Smallest, slowest boat challenges on handicap
by Helen Hopcroft on 27 Dec 2006

Maluka - 2006 Rolex Sydney Hobart Rolex/Daniel Forster
http://www.regattanews.com
She’s the smallest boat in the 2006 Rolex Sydney Hobart race and many sailors think the prettiest. At 9.01 metre LOA, the gaff rigged timber vessel built in 1932; is dwarfed by the fleet’s huge maxis, yet this afternoon she is sixth on handicap in the 2006 race, 60 miles off Montague Island, on the NSW south coast, well ahead of her supermaxi plastic rivals on corrected time.
Her owner Sean Langman is successful big boat sailor, a man with a well known 'need for speed'. Langman is best known for his racing results aboard his 66ft Murray Burns Dovell flier, and the owner of Noakes boatyard.
‘Last year I sailed a 90 footer supermaxi to Hobart, everything ran on power. We needed a computer technician and full time engineer just to keep the boat running… This isn’t what the race, or sailing, is about for me.’
‘I’ve gone back to ‘sailing’ sailing’ said Langman. I’ve gone back to the grass roots, back to why the race came about’.
The solidly built Maluka is a world away from the electric winches and the canting keels of the big maxis. It’s strange that a return to a total reliance on boat handling and sail power can appear radical in a racing event.
‘It’s really about communing with the sea again’ he says. ‘If you’re charging towards an albatross at 28 knots the poor thing is just trying to get out of your way. This time we’ll be able to give it a wave…’
Hector Crawford, who has done a lot of sea miles with Langman, is the 2IC on Maluka.
He commented dockside before the race started. ‘‘This is just something different’ he answers. ‘The challenge of just doing it’. ‘In the end you just can’t compete with money’. If you don’t have 10 million lying around which you can afford to throw at the race ‘…you have to think outside the square’.

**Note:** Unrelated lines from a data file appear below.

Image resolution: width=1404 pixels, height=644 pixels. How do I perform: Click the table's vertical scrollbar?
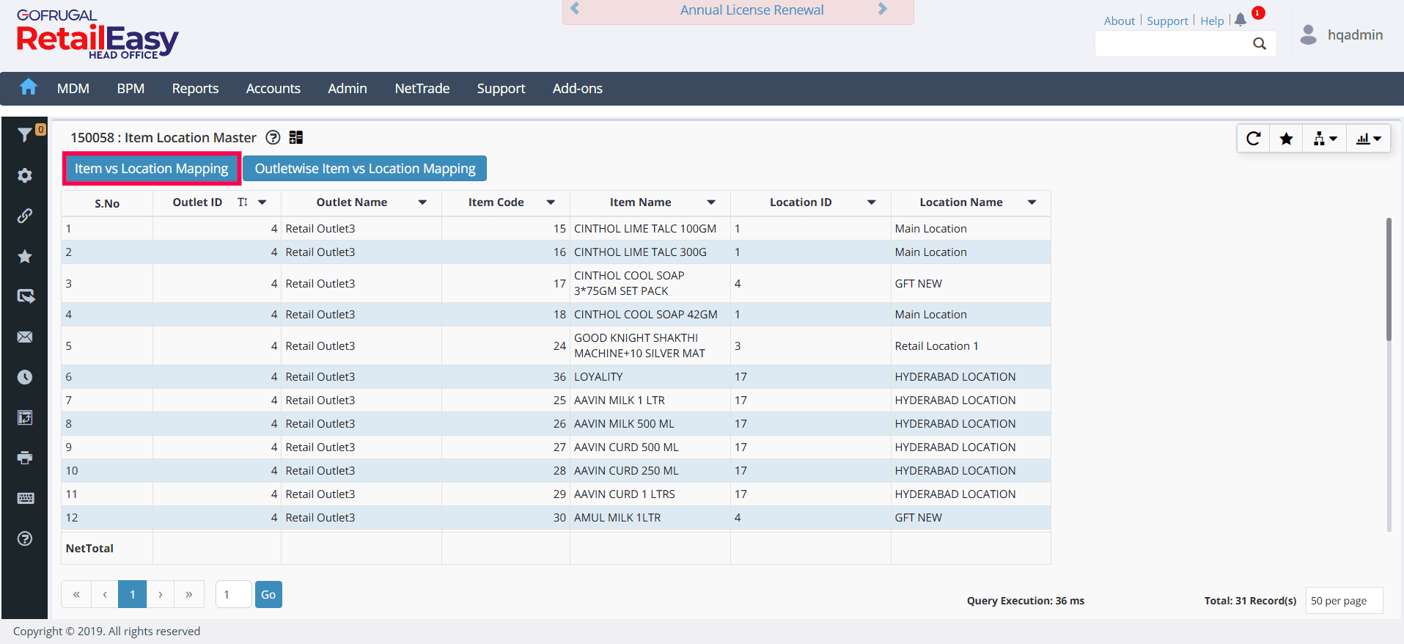1388,279
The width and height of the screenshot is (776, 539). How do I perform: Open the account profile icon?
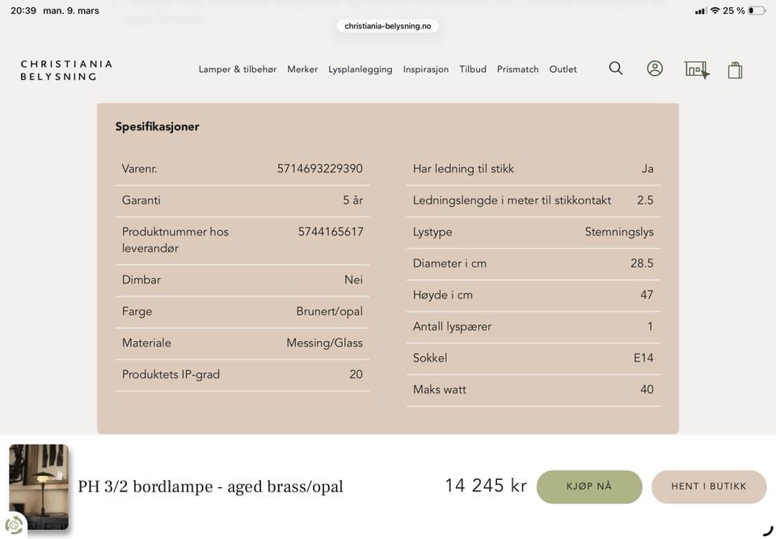click(655, 69)
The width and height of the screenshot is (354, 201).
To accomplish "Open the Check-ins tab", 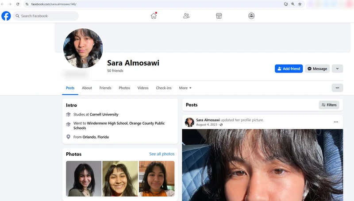I will click(164, 88).
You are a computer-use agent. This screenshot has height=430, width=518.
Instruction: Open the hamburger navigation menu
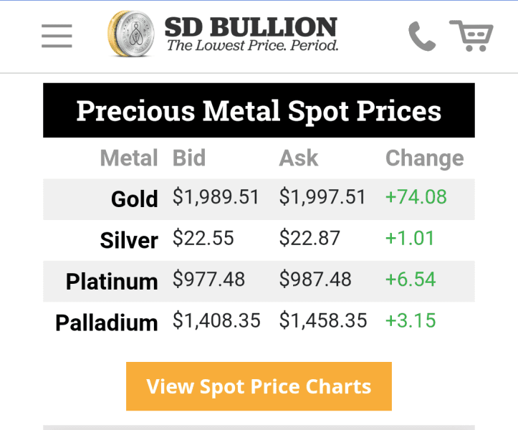pos(57,36)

Can Maluka can win on handicap?
‘I don’t rule it out… the handicap is higher than we’d expected…being such a slow boat, we really have to make use of currents and the weather.’ On other boats you can afford to make a few errors, maybe lose a few miles here and there. But not on this one. ‘We’ve just got to be a lot smarter, sail a lot smarter’ he explains. And perhaps they might succeed in their quest for handicap honours. ‘You never know your luck in the big city’
Luck or good sailing? 24 hours later Sean Langman’s Maluka is 65 miles off Montague Island and sixth overall on handicap.
Crawford is the Navy and his main concern was making sure that the crew would get on for five or so days. ‘Crew harmony is much more important’ on a long voyage in a smaller vessel. It’s much easier for crew to remain focussed on a fast two day race, but five days will test people. ‘It will be a very long race’.
Hector’s girlfriend Sarah Willmot is on board Maluka. They have done regattas and yacht deliveries together but this is their first long distance race.
His family is supportive of his racing but his ‘Mum always has a little bit of a heart attack’. She reads the race updates on the internet and always fears the worst. Sometimes too much information is worse than not enough…
Hector works as a relief sailing master on the gaff rigged Young Endeavour. The tall ship was England’s bicentennial gift to Australia. In the spirit of historical accuracy, they loaded it up with hardened UK correctional centre inmates (it’s a joke guys, a joke…)
The gaff rigged tall ship gives young people aged 16-23 the opportunity to try sailing. The Navy has the contract to run the ship; they focus on teaching sailing skills, team work and personal development.
Hector loves his job. It’s much better than being shot at in a ‘horrible grey warship’. He was the Young Endeavour’s bosun from 1997 to 2000. He met Langman when Noakes got the contract to rig the ship. He has been racing with Langman ever since and has a great deal of confidence in him.
This is Hector’s 10th Sydney Hobart. He’s done two in the Young Endeavour and the rest with Langman. He’s ‘never done it in a boat under 60ft’ so racing the 30ft Maluka will be a very different experience.
Hector says he’s on board as ‘someone that Sean’s got a lot of faith in if it all goes bad’. As a professional seaman he’s been given the responsibility of organising the safety aspects of Maluka’s race.
Does he like the boat? ‘I’ll let you know in 5 day’ he cracks. ‘Obviously Sean’s absolutely in love with it’. But ‘it’s still a race to me.’
A race it is, as the very pretty Ranger ploughs south.